TEXT UNDER STUDY>
━━━━━━

For Less Lonely Children, Get Them Playing

If we want to raise a generation of happy, healthy children, we can’t keep denying them the chance to make their own fun.

Lukas via Pexels.com
Children at play. Lukas via Pexels.com

The Surgeon General is right: Loneliness is a massive problem. It’s not just sad, it’s unhealthy. So, let’s look at the quickest, easiest way to solve it, at least among children.

Get them playing. Really playing — organizing games, working through arguments, sometimes yelling, sometimes laughing — without an adult fast-forwarding through all of that.

Playing is the most organic way to make a friend. As my Let Grow co-founder and a Boston College Psychology Professor, Peter Gray, points out: Almost by definition, when you’re a child: a friend is someone you play with.

Yet since play has been pretty much replaced by adult-run activities — and homework — we need to literally create a play sanctuary — a time and place where children of all ages are guaranteed a chance to JUST PLAY.

Otherwise, it won’t happen. It’s like the way housing developments encroach on the local woods: Pretty soon, there’s no woods left. The housing developments have money behind them. The trees are just trees.

Similarly, most child programs have someone running them, so they represent someone’s salary and perhaps even a business. That someone, or business, naturally must market their program. So, they do. “This will make your kid smart! Or talented! Or scholarship-eligible!”

The problem is simply that free play is too free for its own survival. 

What can be done? Just as we have “wildlife preserves,” where those in power guarantee that something ancient and precious will not be destroyed, we also need to guarantee children a “child-life preserve.” That is, a time and place when children, no less than gazelles and hippos, can cavort as — dare we say it? — nature intended.

Because when children play on their own, they’re developing all the skills — compromise, communication, collaboration, creativity — that they need to become successful humans. Less-likely-to-be-lonely humans.

And the byproduct of all that playing is … fun. Fun arises from playing.

Yet fun isn’t what play is really about, developmentally. The pursuit of fun is just what gets children going. It’s because play is fun that children are willing to do all the hard stuff of regulating themselves, planning, rule-making, and frustration-tolerating to get to the point where the fun finally happens.

Fun is the spoonful of sugar. The “medicine” going down is all the lessons in socialization. It’s all the self-control and resourcefulness it takes to make something fun happen … unless an adult is organizing it FOR the children.

At which point, it’s just the sugar.

━━━━━━

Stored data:

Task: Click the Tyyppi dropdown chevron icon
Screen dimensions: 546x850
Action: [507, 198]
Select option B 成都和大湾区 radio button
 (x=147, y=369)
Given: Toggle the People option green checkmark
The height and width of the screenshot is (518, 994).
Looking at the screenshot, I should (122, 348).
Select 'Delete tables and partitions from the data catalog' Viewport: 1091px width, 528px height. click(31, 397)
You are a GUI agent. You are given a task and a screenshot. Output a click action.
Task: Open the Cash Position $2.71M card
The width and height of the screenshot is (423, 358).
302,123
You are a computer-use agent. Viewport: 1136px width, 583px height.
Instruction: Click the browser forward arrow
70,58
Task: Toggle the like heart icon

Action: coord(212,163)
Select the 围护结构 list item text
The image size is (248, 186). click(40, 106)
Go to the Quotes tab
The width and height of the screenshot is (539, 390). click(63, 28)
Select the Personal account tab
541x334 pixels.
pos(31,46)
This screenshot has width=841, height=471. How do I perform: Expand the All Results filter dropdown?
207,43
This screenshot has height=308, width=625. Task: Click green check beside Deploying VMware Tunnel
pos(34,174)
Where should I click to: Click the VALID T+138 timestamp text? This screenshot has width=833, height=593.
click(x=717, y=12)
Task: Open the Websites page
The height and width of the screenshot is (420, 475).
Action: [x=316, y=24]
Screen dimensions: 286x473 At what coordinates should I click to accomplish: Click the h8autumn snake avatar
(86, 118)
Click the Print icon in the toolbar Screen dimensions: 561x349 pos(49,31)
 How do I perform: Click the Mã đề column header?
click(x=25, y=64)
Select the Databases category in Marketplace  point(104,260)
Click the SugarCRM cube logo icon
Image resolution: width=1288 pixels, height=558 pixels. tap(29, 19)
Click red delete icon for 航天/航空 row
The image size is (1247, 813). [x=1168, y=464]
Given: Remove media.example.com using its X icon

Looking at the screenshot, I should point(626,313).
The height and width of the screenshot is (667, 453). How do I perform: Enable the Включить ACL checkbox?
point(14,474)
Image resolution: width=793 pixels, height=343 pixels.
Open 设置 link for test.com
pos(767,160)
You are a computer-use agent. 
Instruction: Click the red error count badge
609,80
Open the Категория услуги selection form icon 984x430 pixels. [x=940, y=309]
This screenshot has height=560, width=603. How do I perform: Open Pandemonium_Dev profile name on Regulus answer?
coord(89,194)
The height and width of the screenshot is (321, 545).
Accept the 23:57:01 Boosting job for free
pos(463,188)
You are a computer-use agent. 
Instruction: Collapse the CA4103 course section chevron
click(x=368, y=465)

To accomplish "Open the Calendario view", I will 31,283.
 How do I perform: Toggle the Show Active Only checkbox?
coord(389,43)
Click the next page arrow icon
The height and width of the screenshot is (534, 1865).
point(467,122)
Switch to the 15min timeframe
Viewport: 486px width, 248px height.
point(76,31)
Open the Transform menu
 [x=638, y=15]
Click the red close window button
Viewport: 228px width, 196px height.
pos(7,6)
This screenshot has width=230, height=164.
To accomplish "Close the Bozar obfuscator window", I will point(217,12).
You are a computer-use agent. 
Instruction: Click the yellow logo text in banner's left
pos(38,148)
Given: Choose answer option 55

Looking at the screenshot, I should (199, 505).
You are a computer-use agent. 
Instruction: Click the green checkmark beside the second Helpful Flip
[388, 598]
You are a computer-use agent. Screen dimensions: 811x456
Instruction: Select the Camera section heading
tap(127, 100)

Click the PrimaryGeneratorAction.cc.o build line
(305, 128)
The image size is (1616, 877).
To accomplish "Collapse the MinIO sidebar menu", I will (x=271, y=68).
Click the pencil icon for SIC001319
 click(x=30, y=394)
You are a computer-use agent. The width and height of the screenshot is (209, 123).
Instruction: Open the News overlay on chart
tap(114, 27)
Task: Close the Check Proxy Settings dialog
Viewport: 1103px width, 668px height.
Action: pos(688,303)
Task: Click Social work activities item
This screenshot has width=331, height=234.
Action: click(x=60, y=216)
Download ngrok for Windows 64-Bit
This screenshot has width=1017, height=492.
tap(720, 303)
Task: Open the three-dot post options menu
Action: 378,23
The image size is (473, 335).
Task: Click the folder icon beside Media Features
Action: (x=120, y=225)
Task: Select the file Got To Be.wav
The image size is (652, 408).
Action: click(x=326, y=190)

━━━━━━

EXERCISE AIM> From the essay on children's play, output the passage starting at "The Surgeon General" and ending at "to JUST PLAY.", copied word for word.

SOLVED PROBLEM>
The Surgeon General is right: Loneliness is a massive problem. It’s not just sad, it’s unhealthy. So, let’s look at the quickest, easiest way to solve it, at least among children.

Get them playing. Really playing — organizing games, working through arguments, sometimes yelling, sometimes laughing — without an adult fast-forwarding through all of that.

Playing is the most organic way to make a friend. As my Let Grow co-founder and a Boston College Psychology Professor, Peter Gray, points out: Almost by definition, when you’re a child: a friend is someone you play with.

Yet since play has been pretty much replaced by adult-run activities — and homework — we need to literally create a play sanctuary — a time and place where children of all ages are guaranteed a chance to JUST PLAY.